**REQUIRED ACTION**
Give the entries again, precisely as they were written.

▬▬▬▬▬▬▬▬▬▬

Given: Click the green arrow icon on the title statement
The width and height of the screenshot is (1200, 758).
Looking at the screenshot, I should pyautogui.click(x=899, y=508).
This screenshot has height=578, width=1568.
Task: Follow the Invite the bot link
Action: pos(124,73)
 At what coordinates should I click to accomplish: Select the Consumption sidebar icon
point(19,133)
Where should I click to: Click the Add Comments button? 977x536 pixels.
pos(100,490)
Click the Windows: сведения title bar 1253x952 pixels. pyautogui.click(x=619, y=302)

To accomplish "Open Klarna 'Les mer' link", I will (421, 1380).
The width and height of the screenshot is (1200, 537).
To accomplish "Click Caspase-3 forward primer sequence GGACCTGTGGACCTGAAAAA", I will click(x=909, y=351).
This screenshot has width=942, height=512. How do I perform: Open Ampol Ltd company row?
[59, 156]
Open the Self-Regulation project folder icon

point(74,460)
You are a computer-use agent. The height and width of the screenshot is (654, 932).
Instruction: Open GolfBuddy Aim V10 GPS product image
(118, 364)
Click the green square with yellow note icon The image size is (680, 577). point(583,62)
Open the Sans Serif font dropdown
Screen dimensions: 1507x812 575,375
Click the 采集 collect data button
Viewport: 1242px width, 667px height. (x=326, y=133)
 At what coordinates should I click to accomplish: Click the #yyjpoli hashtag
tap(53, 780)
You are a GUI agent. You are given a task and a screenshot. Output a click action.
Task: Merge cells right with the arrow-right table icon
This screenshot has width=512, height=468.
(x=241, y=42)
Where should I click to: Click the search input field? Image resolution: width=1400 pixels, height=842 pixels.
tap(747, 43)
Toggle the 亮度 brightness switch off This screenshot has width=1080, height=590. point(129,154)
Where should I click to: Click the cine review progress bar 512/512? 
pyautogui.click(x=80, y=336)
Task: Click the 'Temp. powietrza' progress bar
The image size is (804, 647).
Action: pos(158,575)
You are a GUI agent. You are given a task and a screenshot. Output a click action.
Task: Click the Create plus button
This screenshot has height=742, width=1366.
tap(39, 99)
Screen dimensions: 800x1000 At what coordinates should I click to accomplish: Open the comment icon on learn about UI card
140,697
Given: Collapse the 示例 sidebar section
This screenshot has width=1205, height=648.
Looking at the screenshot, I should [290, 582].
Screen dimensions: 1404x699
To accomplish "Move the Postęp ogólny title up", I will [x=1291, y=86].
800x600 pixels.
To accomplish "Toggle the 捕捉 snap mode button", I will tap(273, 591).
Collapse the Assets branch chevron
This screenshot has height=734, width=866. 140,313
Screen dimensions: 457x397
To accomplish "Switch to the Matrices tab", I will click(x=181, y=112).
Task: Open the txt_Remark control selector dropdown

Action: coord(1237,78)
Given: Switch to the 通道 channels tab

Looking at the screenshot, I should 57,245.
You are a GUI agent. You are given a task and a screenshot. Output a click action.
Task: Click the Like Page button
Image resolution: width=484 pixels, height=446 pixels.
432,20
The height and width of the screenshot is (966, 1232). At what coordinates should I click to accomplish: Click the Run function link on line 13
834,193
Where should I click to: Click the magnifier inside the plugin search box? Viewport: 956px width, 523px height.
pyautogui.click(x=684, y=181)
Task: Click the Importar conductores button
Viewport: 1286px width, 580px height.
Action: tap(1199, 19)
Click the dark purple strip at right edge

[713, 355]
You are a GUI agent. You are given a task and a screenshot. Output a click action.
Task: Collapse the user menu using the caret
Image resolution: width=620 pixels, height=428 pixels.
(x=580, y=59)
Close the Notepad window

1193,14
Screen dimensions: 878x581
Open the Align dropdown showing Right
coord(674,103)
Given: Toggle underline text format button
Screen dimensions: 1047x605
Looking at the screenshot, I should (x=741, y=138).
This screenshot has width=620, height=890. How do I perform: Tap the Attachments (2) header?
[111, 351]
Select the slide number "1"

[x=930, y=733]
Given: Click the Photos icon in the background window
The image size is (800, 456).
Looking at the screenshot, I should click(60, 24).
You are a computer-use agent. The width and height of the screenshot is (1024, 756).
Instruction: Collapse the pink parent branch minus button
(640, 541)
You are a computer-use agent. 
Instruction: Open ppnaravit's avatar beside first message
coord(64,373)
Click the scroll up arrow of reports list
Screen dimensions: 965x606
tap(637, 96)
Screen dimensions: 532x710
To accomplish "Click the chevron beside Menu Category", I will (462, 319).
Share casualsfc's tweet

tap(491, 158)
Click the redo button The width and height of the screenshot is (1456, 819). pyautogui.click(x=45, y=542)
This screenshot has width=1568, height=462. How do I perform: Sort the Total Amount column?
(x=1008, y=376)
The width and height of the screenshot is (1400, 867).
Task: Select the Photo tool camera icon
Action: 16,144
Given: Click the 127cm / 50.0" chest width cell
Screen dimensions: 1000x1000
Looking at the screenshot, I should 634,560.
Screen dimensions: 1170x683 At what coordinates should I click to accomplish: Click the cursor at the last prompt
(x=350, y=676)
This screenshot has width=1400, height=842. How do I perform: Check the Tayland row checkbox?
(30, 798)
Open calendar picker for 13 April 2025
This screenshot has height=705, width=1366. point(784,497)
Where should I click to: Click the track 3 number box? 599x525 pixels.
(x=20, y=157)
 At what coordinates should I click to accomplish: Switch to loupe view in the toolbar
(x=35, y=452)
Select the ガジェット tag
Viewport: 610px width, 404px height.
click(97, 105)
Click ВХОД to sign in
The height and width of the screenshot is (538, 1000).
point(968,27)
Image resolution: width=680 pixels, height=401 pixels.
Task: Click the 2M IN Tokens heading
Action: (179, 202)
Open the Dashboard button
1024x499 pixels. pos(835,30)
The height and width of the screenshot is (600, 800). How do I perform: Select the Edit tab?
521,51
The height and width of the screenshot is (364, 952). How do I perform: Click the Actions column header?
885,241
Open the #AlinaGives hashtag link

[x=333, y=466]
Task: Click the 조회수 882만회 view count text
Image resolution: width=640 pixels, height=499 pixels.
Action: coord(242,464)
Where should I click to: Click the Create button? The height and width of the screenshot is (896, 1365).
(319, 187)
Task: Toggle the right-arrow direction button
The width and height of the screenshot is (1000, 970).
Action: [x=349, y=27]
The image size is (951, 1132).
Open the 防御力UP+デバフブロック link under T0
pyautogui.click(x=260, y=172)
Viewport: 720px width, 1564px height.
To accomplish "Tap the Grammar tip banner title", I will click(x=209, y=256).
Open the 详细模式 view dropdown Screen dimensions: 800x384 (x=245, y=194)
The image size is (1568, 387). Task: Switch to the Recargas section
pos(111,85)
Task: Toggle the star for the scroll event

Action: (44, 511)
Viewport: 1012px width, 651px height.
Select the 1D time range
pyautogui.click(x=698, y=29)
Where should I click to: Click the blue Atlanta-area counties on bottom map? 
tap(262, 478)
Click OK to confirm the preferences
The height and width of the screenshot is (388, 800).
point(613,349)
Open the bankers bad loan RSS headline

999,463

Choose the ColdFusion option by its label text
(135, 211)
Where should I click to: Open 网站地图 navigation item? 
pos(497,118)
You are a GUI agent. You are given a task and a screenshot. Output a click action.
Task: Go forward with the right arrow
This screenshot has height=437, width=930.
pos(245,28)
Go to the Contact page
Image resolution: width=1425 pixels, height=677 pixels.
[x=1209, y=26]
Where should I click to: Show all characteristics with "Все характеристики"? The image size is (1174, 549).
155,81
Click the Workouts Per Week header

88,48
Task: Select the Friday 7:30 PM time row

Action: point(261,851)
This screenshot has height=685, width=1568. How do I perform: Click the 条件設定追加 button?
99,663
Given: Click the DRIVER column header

▬▬▬▬▬▬▬▬▬▬

**EXERCISE OUTPUT**
Given: Click the green arrow icon on the title statement
The width and height of the screenshot is (1200, 758).
Looking at the screenshot, I should pyautogui.click(x=899, y=508).
This screenshot has height=578, width=1568.
Task: Follow the Invite the bot link
Action: pos(124,73)
 At what coordinates should I click to accomplish: Select the Consumption sidebar icon
point(19,133)
Where should I click to: Click the Add Comments button? 977x536 pixels.
pos(100,490)
Click the Windows: сведения title bar 1253x952 pixels. pyautogui.click(x=619, y=302)

To accomplish "Open Klarna 'Les mer' link", I will (421, 1380).
The width and height of the screenshot is (1200, 537).
To accomplish "Click Caspase-3 forward primer sequence GGACCTGTGGACCTGAAAAA", I will click(x=909, y=351).
This screenshot has width=942, height=512. How do I perform: Open Ampol Ltd company row?
[59, 156]
Open the Self-Regulation project folder icon

point(74,460)
You are a computer-use agent. The height and width of the screenshot is (654, 932).
Instruction: Open GolfBuddy Aim V10 GPS product image
(118, 364)
Click the green square with yellow note icon The image size is (680, 577). point(583,62)
Open the Sans Serif font dropdown
Screen dimensions: 1507x812 575,375
Click the 采集 collect data button
Viewport: 1242px width, 667px height. (x=326, y=133)
 At what coordinates should I click to accomplish: Click the #yyjpoli hashtag
tap(53, 780)
You are a GUI agent. You are given a task and a screenshot. Output a click action.
Task: Merge cells right with the arrow-right table icon
This screenshot has width=512, height=468.
(x=241, y=42)
Where should I click to: Click the search input field? Image resolution: width=1400 pixels, height=842 pixels.
tap(747, 43)
Toggle the 亮度 brightness switch off This screenshot has width=1080, height=590. point(129,154)
Where should I click to: Click the cine review progress bar 512/512? 
pyautogui.click(x=80, y=336)
Task: Click the 'Temp. powietrza' progress bar
The image size is (804, 647).
Action: pos(158,575)
You are a GUI agent. You are given a task and a screenshot. Output a click action.
Task: Click the Create plus button
This screenshot has height=742, width=1366.
tap(39, 99)
Screen dimensions: 800x1000 At what coordinates should I click to accomplish: Open the comment icon on learn about UI card
140,697
Given: Collapse the 示例 sidebar section
This screenshot has width=1205, height=648.
Looking at the screenshot, I should [290, 582].
Screen dimensions: 1404x699
To accomplish "Move the Postęp ogólny title up", I will [x=1291, y=86].
800x600 pixels.
To accomplish "Toggle the 捕捉 snap mode button", I will tap(273, 591).
Collapse the Assets branch chevron
This screenshot has height=734, width=866. 140,313
Screen dimensions: 457x397
To accomplish "Switch to the Matrices tab", I will click(x=181, y=112).
Task: Open the txt_Remark control selector dropdown

Action: coord(1237,78)
Given: Switch to the 通道 channels tab

Looking at the screenshot, I should 57,245.
You are a GUI agent. You are given a task and a screenshot. Output a click action.
Task: Click the Like Page button
Image resolution: width=484 pixels, height=446 pixels.
432,20
The height and width of the screenshot is (966, 1232). At what coordinates should I click to accomplish: Click the Run function link on line 13
834,193
Where should I click to: Click the magnifier inside the plugin search box? Viewport: 956px width, 523px height.
pyautogui.click(x=684, y=181)
Task: Click the Importar conductores button
Viewport: 1286px width, 580px height.
Action: tap(1199, 19)
Click the dark purple strip at right edge

[713, 355]
You are a GUI agent. You are given a task and a screenshot. Output a click action.
Task: Collapse the user menu using the caret
Image resolution: width=620 pixels, height=428 pixels.
(x=580, y=59)
Close the Notepad window

1193,14
Screen dimensions: 878x581
Open the Align dropdown showing Right
coord(674,103)
Given: Toggle underline text format button
Screen dimensions: 1047x605
Looking at the screenshot, I should (x=741, y=138).
This screenshot has width=620, height=890. How do I perform: Tap the Attachments (2) header?
[111, 351]
Select the slide number "1"

[x=930, y=733]
Given: Click the Photos icon in the background window
The image size is (800, 456).
Looking at the screenshot, I should click(60, 24).
You are a computer-use agent. The width and height of the screenshot is (1024, 756).
Instruction: Collapse the pink parent branch minus button
(640, 541)
You are a computer-use agent. 
Instruction: Open ppnaravit's avatar beside first message
coord(64,373)
Click the scroll up arrow of reports list
Screen dimensions: 965x606
tap(637, 96)
Screen dimensions: 532x710
To accomplish "Click the chevron beside Menu Category", I will (462, 319).
Share casualsfc's tweet

tap(491, 158)
Click the redo button The width and height of the screenshot is (1456, 819). pyautogui.click(x=45, y=542)
This screenshot has width=1568, height=462. How do I perform: Sort the Total Amount column?
(x=1008, y=376)
The width and height of the screenshot is (1400, 867).
Task: Select the Photo tool camera icon
Action: 16,144
Given: Click the 127cm / 50.0" chest width cell
Screen dimensions: 1000x1000
Looking at the screenshot, I should 634,560.
Screen dimensions: 1170x683 At what coordinates should I click to accomplish: Click the cursor at the last prompt
(x=350, y=676)
This screenshot has width=1400, height=842. How do I perform: Check the Tayland row checkbox?
(30, 798)
Open calendar picker for 13 April 2025
This screenshot has height=705, width=1366. point(784,497)
Where should I click to: Click the track 3 number box? 599x525 pixels.
(x=20, y=157)
 At what coordinates should I click to accomplish: Switch to loupe view in the toolbar
(x=35, y=452)
Select the ガジェット tag
Viewport: 610px width, 404px height.
click(97, 105)
Click ВХОД to sign in
The height and width of the screenshot is (538, 1000).
point(968,27)
Image resolution: width=680 pixels, height=401 pixels.
Task: Click the 2M IN Tokens heading
Action: (179, 202)
Open the Dashboard button
1024x499 pixels. pos(835,30)
The height and width of the screenshot is (600, 800). How do I perform: Select the Edit tab?
521,51
The height and width of the screenshot is (364, 952). How do I perform: Click the Actions column header?
885,241
Open the #AlinaGives hashtag link

[x=333, y=466]
Task: Click the 조회수 882만회 view count text
Image resolution: width=640 pixels, height=499 pixels.
Action: coord(242,464)
Where should I click to: Click the Create button? The height and width of the screenshot is (896, 1365).
(319, 187)
Task: Toggle the right-arrow direction button
The width and height of the screenshot is (1000, 970).
Action: [x=349, y=27]
The image size is (951, 1132).
Open the 防御力UP+デバフブロック link under T0
pyautogui.click(x=260, y=172)
Viewport: 720px width, 1564px height.
To accomplish "Tap the Grammar tip banner title", I will click(x=209, y=256).
Open the 详细模式 view dropdown Screen dimensions: 800x384 (x=245, y=194)
The image size is (1568, 387). Task: Switch to the Recargas section
pos(111,85)
Task: Toggle the star for the scroll event

Action: (44, 511)
Viewport: 1012px width, 651px height.
Select the 1D time range
pyautogui.click(x=698, y=29)
Where should I click to: Click the blue Atlanta-area counties on bottom map? 
tap(262, 478)
Click OK to confirm the preferences
The height and width of the screenshot is (388, 800).
point(613,349)
Open the bankers bad loan RSS headline

999,463

Choose the ColdFusion option by its label text
(135, 211)
Where should I click to: Open 网站地图 navigation item? 
pos(497,118)
You are a GUI agent. You are given a task and a screenshot. Output a click action.
Task: Go forward with the right arrow
This screenshot has height=437, width=930.
pos(245,28)
Go to the Contact page
Image resolution: width=1425 pixels, height=677 pixels.
[x=1209, y=26]
Where should I click to: Show all characteristics with "Все характеристики"? The image size is (1174, 549).
155,81
Click the Workouts Per Week header

88,48
Task: Select the Friday 7:30 PM time row

Action: point(261,851)
This screenshot has height=685, width=1568. How do I perform: Click the 条件設定追加 button?
99,663
Given: Click the DRIVER column header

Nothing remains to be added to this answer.